Phases of a Compiler

CourseCompilers & Interpreters
SemesterS1 2022

Phases of a Compiler

0.0 - Style Guide

Blue Text is reserved for definitions

Red Text is resolved for errors

Purple Text is reserved for things that may be referred to later.

1.0 - Course Profile

  • Require COMP3506 as we need to represent the state of our compiler and other things, we use an abstract syntax tree
    • COMP3506 as a prerequisite also implies that you’ve done CSSE1001 and CSSE2002

2.0 - Phases of a Compiler

1_Phases_of_a_Compiler-Ian_Hayes_2019.pdf

  • In the figure to the right, the phases of a compiler are represented by the blue boxes.
  • The yellow boxes are the inputs and outputs to the compiler.

Untitled

  • Our first input to the compiler is the Source Code, which we will treat as a text file or a sequence of characters.
  1. We then perform lexical analysis, that is we split up that text file into lexical tokens such as:
    • Keywords: if, then, else
    • Symbols: brackets, numbers, identifiers and variables
  2. We then perform syntax analysis which is effectively the parsing phase of compilation
    • Identify the structure of our program based on the lexical tokens obtained in the previous step
    • Declarations defined in the code + predefined declarations are stored in the Symbol Table.
    • In this phase, we also identify any syntactical errors / syntax errors that people have made
  3. We then perform type checking or static analysis
    • Resolve all of the types in the symbol table
    • Update abstract syntax tree with type information and coercion that needs to occur
    • In this phase, we also identify any type errors that people have made.
  4. We then perform code generation which generates code for the target machine / architecture.

2.1 - Lexical Analysis

🌱 Given a series of characters representing a program, generate a series of lexical tokens.

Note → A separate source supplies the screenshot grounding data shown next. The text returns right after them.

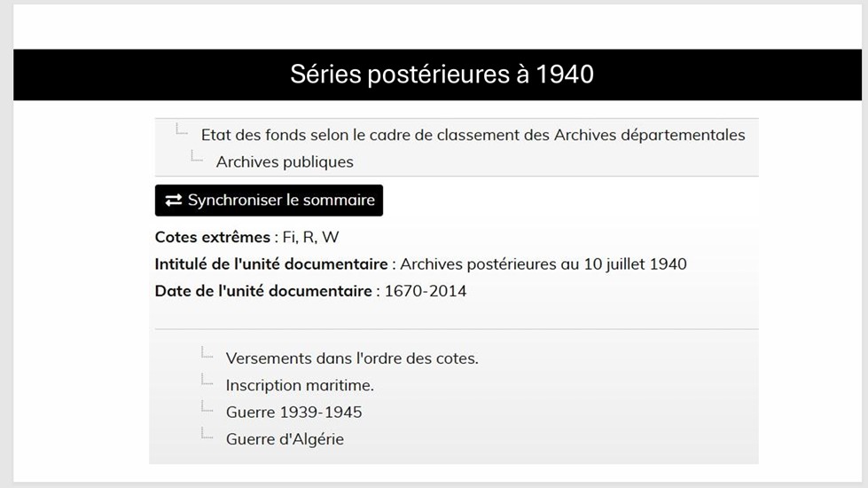This screenshot has width=868, height=488.
Task: Select Guerre 1939-1945 sub-series
Action: pos(294,412)
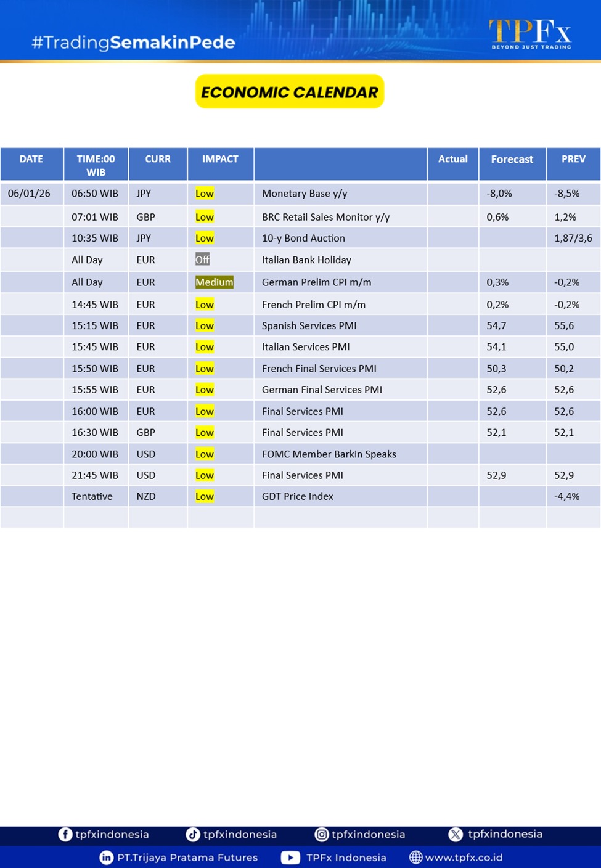This screenshot has height=868, width=601.
Task: Click the YouTube icon in footer
Action: (x=290, y=857)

  • Input A sequence of characters representing a program
  • Output A sequence of lexical tokens
  • Lexical tokens identifiers, numbers, keywords (if, while), symbols
  • Ignores whitespace blanks, tabs, newlines, carriage returns, form feeds
  • Comments are treated as whitespace
  • Whitespace is still important as it is used to delimit lexical tokens.

2.2 - Syntax Analysis

🌱 Given a series of lexical tokens, generate an abstract syntax tree and a symbol table.

  • Input A series of lexical tokens
  • Output An abstract syntax tree and symbol table
  • Symbol table
    • Contains important information about all identifiers that are defined within the program (plus a few predefined ones)
    • May be organised into scopes e.g. identifiers defined within a procedure (may be organised hierarchically)

2.3 - Type Checking (Static Semantic Analysis)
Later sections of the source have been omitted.